--- The task ---
Copy out the following material line for line, changing nothing.

--- Given records ---
---

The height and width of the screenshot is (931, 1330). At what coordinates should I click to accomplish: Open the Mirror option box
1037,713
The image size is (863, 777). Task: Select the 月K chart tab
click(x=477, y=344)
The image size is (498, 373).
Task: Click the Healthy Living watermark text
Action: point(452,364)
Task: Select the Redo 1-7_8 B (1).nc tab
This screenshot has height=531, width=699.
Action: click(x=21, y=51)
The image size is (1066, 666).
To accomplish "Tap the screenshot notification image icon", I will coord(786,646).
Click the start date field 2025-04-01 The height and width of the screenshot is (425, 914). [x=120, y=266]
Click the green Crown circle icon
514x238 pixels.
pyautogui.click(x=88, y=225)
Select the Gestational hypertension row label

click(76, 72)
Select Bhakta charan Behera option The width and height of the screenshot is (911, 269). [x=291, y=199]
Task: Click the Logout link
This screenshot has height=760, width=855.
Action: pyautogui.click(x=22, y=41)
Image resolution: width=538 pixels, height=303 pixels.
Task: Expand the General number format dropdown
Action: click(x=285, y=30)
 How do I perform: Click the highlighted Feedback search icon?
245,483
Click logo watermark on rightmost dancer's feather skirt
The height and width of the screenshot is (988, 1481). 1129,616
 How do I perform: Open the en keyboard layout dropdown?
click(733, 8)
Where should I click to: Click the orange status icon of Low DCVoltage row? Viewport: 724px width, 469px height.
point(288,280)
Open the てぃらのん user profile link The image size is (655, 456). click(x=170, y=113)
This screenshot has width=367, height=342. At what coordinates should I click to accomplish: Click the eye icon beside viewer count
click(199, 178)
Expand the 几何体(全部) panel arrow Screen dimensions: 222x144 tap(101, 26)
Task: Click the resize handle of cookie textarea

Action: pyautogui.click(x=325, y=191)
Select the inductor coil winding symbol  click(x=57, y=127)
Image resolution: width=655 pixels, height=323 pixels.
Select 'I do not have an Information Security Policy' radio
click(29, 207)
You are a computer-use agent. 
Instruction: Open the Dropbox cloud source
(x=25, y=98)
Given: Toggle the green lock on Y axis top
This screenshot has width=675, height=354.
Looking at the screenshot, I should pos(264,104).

---

--- Result for this exercise ---
The height and width of the screenshot is (931, 1330). At what coordinates should I click to accomplish: Open the Mirror option box
1037,713
The image size is (863, 777). Task: Select the 月K chart tab
click(x=477, y=344)
The image size is (498, 373).
Task: Click the Healthy Living watermark text
Action: point(452,364)
Task: Select the Redo 1-7_8 B (1).nc tab
This screenshot has height=531, width=699.
Action: click(x=21, y=51)
The image size is (1066, 666).
To accomplish "Tap the screenshot notification image icon", I will coord(786,646).
Click the start date field 2025-04-01 The height and width of the screenshot is (425, 914). [x=120, y=266]
Click the green Crown circle icon
514x238 pixels.
pyautogui.click(x=88, y=225)
Select the Gestational hypertension row label

click(76, 72)
Select Bhakta charan Behera option The width and height of the screenshot is (911, 269). [x=291, y=199]
Task: Click the Logout link
This screenshot has height=760, width=855.
Action: pyautogui.click(x=22, y=41)
Image resolution: width=538 pixels, height=303 pixels.
Task: Expand the General number format dropdown
Action: click(x=285, y=30)
 How do I perform: Click the highlighted Feedback search icon?
245,483
Click logo watermark on rightmost dancer's feather skirt
The height and width of the screenshot is (988, 1481). 1129,616
 How do I perform: Open the en keyboard layout dropdown?
click(733, 8)
Where should I click to: Click the orange status icon of Low DCVoltage row? Viewport: 724px width, 469px height.
point(288,280)
Open the てぃらのん user profile link The image size is (655, 456). click(x=170, y=113)
This screenshot has width=367, height=342. At what coordinates should I click to accomplish: Click the eye icon beside viewer count
click(199, 178)
Expand the 几何体(全部) panel arrow Screen dimensions: 222x144 tap(101, 26)
Task: Click the resize handle of cookie textarea

Action: pyautogui.click(x=325, y=191)
Select the inductor coil winding symbol  click(x=57, y=127)
Image resolution: width=655 pixels, height=323 pixels.
Select 'I do not have an Information Security Policy' radio
click(29, 207)
You are a computer-use agent. 
Instruction: Open the Dropbox cloud source
(x=25, y=98)
Given: Toggle the green lock on Y axis top
This screenshot has width=675, height=354.
Looking at the screenshot, I should pos(264,104).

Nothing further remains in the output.